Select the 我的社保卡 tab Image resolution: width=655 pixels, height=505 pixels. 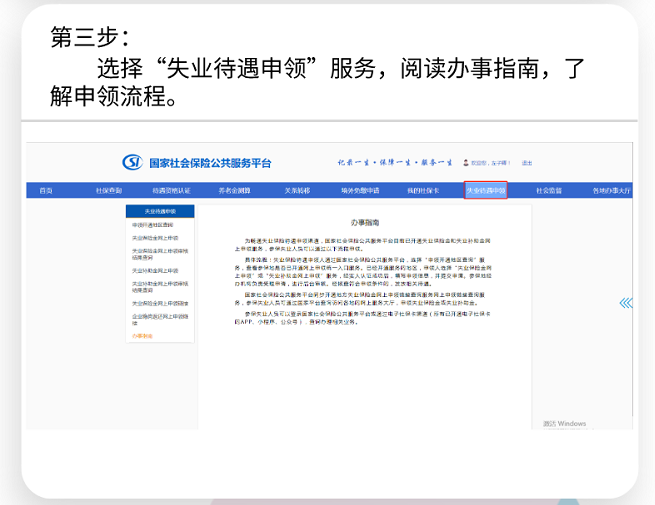coord(424,190)
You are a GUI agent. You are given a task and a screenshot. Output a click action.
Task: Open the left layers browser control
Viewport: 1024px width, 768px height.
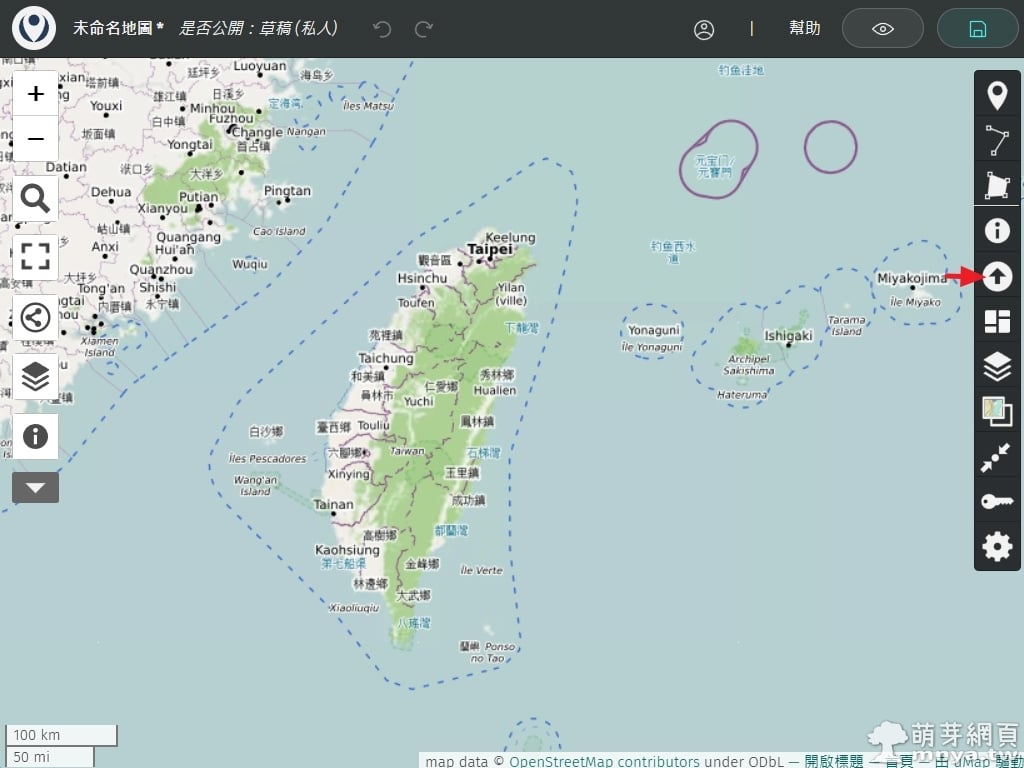(35, 376)
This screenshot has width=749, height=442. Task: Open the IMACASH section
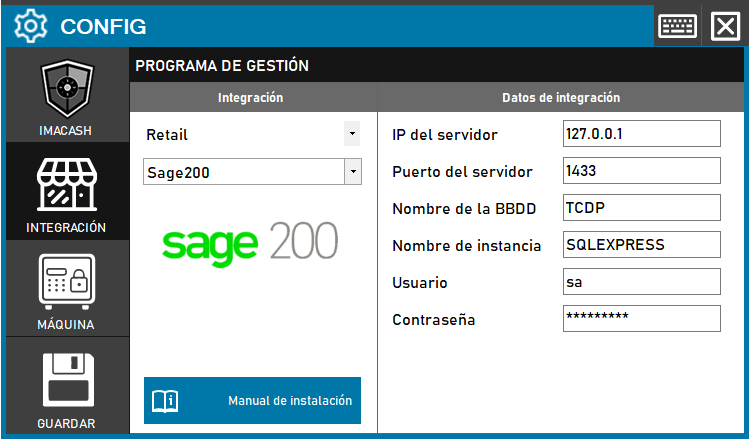[67, 97]
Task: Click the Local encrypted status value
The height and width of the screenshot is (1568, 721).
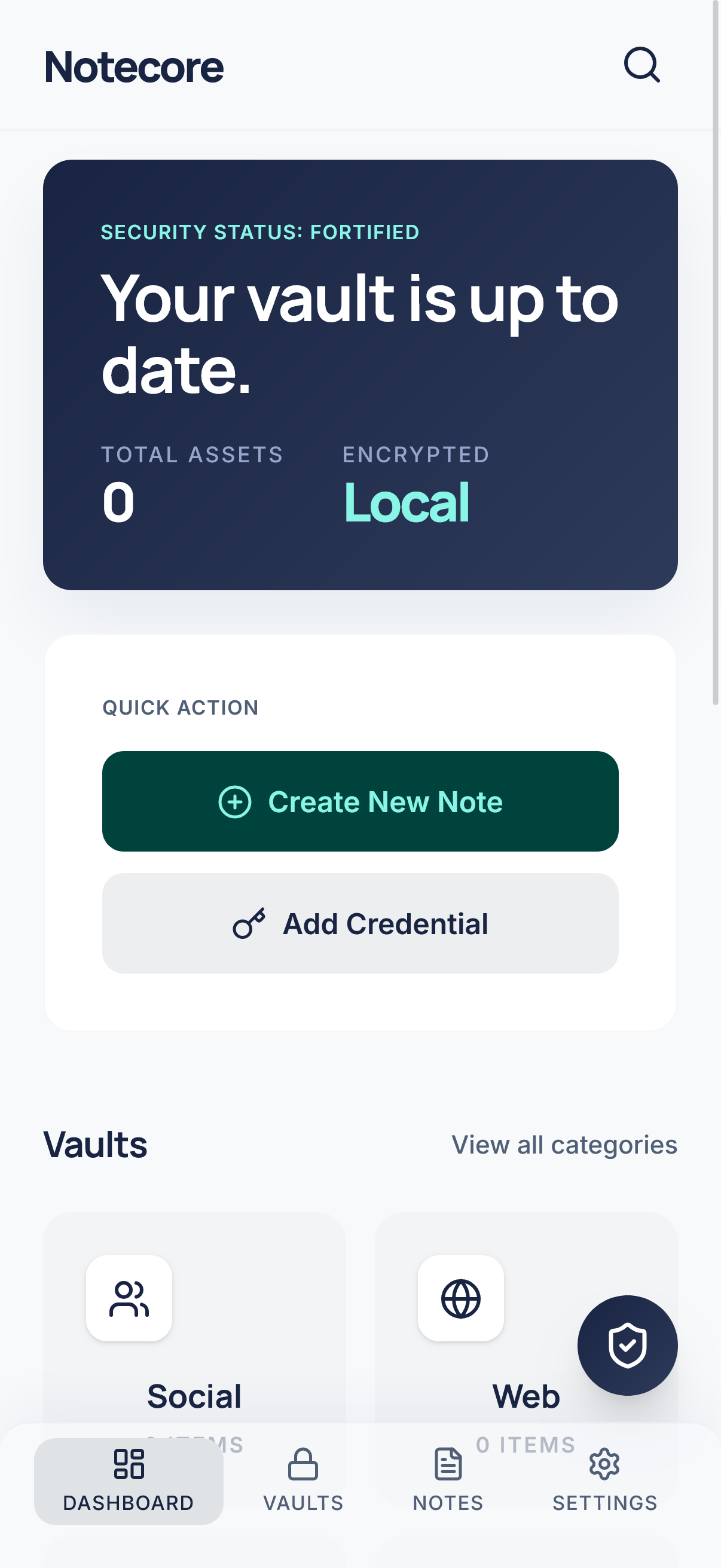Action: (x=407, y=502)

*Problem description*
In the listing above, find the line containing "You are a GUI" and restate it and every later line verbatim, with the pictures left out.

*Your response*
You are a GUI agent. You are given a task and a screenshot. Output a click action.
Task: Open the left layers browser control
Viewport: 1024px width, 768px height.
(35, 376)
This screenshot has width=749, height=442. Task: Open the IMACASH section
[67, 97]
Task: Click the Local encrypted status value
The height and width of the screenshot is (1568, 721).
Action: (x=407, y=502)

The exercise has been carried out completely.